:: EXERCISE TEXT ::

Every day I hear from my clients that the more wholesome they eat the more sensitive they become. This is especially true about raw food diets. Personally, I know that I become extremely emotionally sensitive and completely intolerant of anything industrial when I'm eating completely unprocessed foods from the Earth. The Earth speaks to those who are listening. Native Americans have this idea that the pain of the Earth is channelled through its people. This, they say, explains why so many people are depressed, sick, and have unwanted hate in their hearts.
Considering all of this, it is not too far fetched to believe that the more Earth you put inside of you, the more Earth you invoke. Living in New York City is very challenging for someone like me that finds a deep connection to the ancient roots of the Earth, as well as for someone who is eating a whole-Earth diet. Now, I am aware that everything is Earth-based but I'm also aware that we, mankind, are learning new ways every day to separate ourselves from our planet. This is, of course, only a temporary way of living - for you cannot live too long without a heart.
I am, however, intrigued with the idea of geography versus diet. Globalization of media and food has, undoubtedly, unified many people around the world but it has also homogenized our cultures into one world culture. I'm not particularly fond of that idea. If it wouldn't have been for Peruvian Indians we wouldn't have ever understood the need to gelatinize the maca root for better absorption, the Native Americans taught us the Three Sisters garden in which squash, corn, and beans grow together in an almost miraculous synergy (not to mention the mixing of certain vegetal foods to create complete amino acids), and the Mexican Indians taught us how to transform corn into masa so that we could better digest the precious B vitamins in the kernel.

:: REQUIREMENT ::
In the text on diet and the Earth, which three crops grow together in the Three Sisters garden?

:: RECORD SET ::
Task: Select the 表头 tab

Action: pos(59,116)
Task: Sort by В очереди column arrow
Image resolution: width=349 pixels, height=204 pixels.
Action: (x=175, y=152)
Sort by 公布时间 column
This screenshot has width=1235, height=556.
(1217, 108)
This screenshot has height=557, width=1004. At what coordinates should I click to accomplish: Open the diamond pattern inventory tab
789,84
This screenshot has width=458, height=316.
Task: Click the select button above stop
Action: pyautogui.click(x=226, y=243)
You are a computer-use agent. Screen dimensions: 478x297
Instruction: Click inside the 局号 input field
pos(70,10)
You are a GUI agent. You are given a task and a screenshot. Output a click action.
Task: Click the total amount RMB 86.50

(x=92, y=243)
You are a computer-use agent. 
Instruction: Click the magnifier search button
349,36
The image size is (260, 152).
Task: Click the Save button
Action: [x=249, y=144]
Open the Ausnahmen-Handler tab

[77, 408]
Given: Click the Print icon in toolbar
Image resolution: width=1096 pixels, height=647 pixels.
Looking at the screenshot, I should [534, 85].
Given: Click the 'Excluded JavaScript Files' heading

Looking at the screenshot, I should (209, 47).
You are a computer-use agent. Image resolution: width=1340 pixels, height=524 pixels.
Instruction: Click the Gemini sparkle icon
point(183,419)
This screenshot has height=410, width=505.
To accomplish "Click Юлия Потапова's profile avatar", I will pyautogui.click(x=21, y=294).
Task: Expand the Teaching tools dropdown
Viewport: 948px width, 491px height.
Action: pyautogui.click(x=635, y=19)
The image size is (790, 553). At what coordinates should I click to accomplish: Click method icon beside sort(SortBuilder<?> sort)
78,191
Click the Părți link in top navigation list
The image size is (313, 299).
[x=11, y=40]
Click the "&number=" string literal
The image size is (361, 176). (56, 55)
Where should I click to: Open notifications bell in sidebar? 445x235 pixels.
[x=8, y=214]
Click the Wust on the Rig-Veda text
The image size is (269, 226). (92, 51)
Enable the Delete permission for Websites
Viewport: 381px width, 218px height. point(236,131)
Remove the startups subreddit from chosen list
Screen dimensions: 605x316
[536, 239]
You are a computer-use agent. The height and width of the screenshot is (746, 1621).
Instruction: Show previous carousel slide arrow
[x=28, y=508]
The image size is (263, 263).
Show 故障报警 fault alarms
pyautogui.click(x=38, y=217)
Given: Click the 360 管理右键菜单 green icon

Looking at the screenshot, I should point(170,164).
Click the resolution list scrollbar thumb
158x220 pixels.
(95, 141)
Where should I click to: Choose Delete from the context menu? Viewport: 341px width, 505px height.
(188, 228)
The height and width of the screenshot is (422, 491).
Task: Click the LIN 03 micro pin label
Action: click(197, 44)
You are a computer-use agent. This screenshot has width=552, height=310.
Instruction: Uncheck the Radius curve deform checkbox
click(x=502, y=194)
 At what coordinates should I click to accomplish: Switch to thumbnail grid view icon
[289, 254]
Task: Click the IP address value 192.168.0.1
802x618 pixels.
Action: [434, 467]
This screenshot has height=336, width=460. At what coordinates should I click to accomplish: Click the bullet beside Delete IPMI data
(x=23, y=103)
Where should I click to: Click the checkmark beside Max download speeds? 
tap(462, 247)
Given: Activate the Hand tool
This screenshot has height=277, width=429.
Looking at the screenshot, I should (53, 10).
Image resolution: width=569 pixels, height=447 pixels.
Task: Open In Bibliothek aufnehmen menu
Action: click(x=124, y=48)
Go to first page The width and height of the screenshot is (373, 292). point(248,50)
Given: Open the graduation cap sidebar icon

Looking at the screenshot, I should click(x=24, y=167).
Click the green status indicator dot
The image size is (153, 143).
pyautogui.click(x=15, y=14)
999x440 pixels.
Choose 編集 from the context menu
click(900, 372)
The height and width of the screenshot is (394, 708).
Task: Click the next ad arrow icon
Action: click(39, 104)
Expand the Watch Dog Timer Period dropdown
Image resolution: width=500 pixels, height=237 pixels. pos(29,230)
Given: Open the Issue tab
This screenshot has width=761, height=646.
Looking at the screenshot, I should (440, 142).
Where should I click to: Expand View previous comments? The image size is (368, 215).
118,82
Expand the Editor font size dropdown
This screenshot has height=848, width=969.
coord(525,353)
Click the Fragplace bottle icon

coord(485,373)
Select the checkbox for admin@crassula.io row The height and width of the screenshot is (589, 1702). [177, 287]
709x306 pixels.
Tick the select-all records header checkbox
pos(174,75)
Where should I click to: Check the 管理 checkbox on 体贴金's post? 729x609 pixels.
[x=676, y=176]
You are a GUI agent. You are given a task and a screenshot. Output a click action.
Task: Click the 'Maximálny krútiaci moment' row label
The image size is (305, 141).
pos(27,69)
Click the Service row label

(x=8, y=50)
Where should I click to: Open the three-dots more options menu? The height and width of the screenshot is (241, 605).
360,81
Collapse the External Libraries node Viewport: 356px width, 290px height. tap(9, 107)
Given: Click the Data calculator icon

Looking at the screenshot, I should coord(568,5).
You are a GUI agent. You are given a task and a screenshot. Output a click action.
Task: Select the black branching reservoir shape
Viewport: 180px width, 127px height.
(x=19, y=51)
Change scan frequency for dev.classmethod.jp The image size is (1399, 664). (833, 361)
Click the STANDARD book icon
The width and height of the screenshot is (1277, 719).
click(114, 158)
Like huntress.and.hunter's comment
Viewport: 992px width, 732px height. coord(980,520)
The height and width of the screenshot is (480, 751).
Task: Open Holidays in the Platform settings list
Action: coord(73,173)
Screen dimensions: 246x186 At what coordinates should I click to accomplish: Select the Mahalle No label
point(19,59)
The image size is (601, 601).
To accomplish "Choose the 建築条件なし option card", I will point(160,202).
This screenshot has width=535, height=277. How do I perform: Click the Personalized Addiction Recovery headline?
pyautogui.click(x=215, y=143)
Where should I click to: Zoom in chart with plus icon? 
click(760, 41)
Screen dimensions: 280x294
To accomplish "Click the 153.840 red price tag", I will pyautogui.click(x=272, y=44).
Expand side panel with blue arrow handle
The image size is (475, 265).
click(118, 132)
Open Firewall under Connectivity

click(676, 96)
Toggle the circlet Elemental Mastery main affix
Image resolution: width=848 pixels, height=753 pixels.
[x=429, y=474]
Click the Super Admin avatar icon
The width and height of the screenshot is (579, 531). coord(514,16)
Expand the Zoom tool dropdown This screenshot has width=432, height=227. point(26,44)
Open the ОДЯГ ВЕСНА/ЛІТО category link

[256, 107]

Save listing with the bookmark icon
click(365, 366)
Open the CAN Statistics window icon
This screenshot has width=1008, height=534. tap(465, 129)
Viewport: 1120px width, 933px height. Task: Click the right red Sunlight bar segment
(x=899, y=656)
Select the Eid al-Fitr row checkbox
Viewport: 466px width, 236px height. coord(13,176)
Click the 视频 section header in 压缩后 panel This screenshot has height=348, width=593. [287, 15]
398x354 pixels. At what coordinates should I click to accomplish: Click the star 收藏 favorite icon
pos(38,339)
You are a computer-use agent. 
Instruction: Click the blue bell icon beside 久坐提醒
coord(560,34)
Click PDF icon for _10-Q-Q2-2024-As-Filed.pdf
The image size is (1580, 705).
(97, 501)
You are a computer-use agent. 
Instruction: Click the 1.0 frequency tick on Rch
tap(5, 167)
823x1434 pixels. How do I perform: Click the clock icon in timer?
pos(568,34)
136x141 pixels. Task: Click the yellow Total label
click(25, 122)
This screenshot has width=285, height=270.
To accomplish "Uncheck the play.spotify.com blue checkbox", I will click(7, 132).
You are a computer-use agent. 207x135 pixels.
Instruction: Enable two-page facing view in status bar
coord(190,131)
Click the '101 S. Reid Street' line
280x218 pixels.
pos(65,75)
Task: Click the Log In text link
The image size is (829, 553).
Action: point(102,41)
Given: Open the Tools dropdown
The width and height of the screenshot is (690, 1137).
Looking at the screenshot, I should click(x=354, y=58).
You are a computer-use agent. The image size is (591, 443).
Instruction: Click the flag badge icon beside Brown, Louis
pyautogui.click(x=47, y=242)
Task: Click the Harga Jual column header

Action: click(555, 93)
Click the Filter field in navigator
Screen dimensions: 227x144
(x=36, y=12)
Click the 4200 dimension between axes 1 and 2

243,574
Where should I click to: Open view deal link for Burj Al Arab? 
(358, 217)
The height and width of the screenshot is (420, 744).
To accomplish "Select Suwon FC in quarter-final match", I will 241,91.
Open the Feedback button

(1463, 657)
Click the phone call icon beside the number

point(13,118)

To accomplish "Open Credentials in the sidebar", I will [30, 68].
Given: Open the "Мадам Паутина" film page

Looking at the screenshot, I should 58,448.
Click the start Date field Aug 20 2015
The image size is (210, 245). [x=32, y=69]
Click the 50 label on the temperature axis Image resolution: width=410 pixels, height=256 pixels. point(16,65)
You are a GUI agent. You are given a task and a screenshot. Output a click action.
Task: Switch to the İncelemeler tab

:: SOLUTION FOR THIS EXERCISE ::
Squash, corn, and beans.